> TASK DETAILS
Please transcribe exactly the lines from the line holding "You are a computer-use" through the end of the data below, and skip any pictures.

======== EXCERPTED RECORDS

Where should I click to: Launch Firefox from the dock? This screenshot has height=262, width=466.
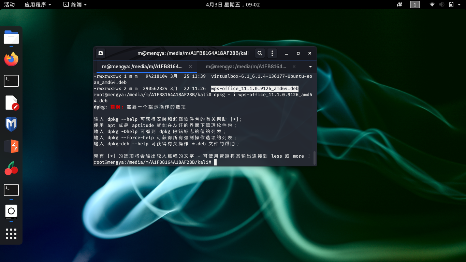(11, 59)
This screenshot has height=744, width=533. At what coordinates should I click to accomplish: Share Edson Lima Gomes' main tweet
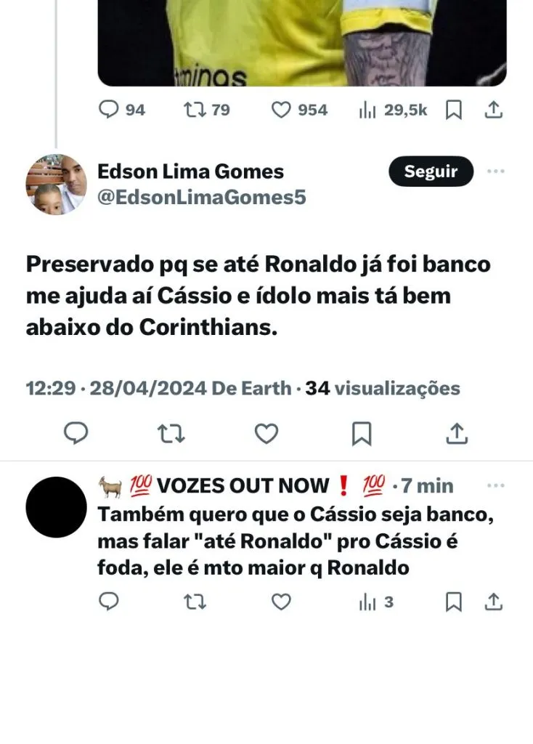click(457, 433)
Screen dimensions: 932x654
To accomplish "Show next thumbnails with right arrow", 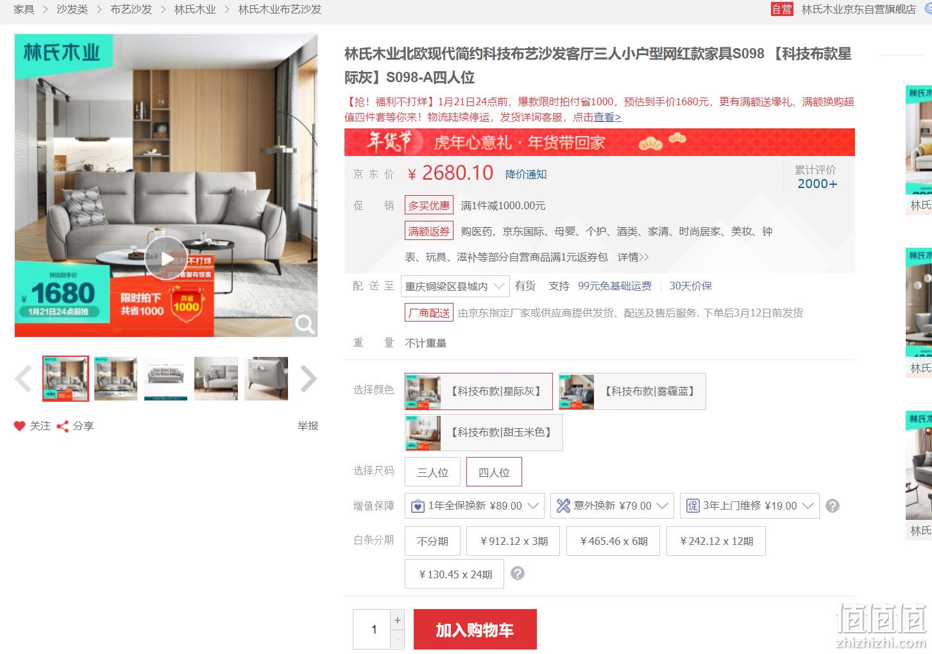I will pyautogui.click(x=309, y=379).
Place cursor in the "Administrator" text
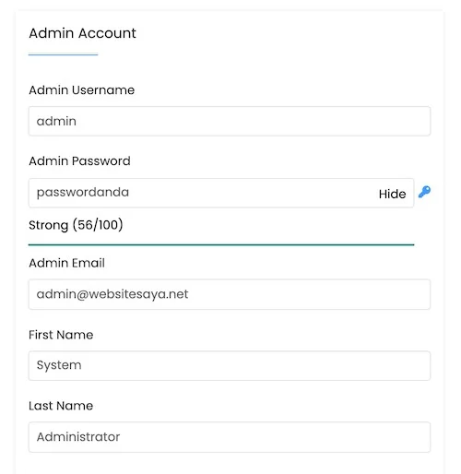461x474 pixels. coord(78,437)
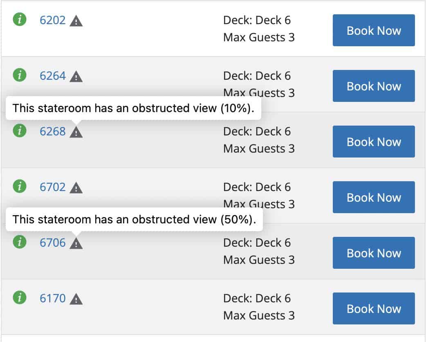Click warning triangle next to 6202
Image resolution: width=426 pixels, height=342 pixels.
tap(76, 21)
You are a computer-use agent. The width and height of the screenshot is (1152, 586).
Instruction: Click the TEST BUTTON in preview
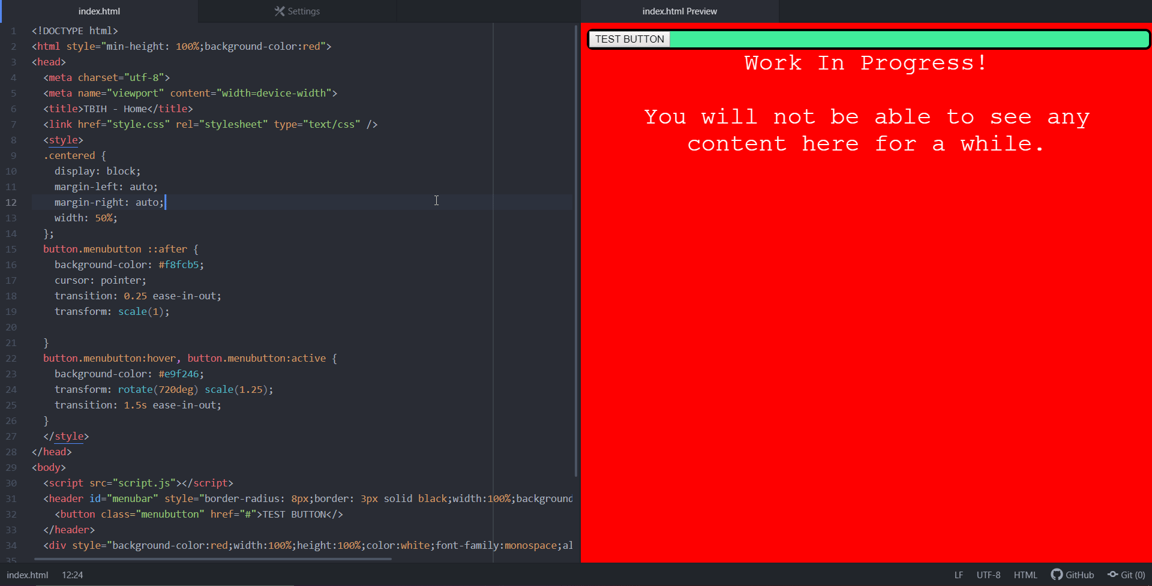(629, 39)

================

> TASK OUTPUT
You are a computer-use agent. The width and height of the screenshot is (1152, 586).
Instruction: Click the TEST BUTTON in preview
(629, 39)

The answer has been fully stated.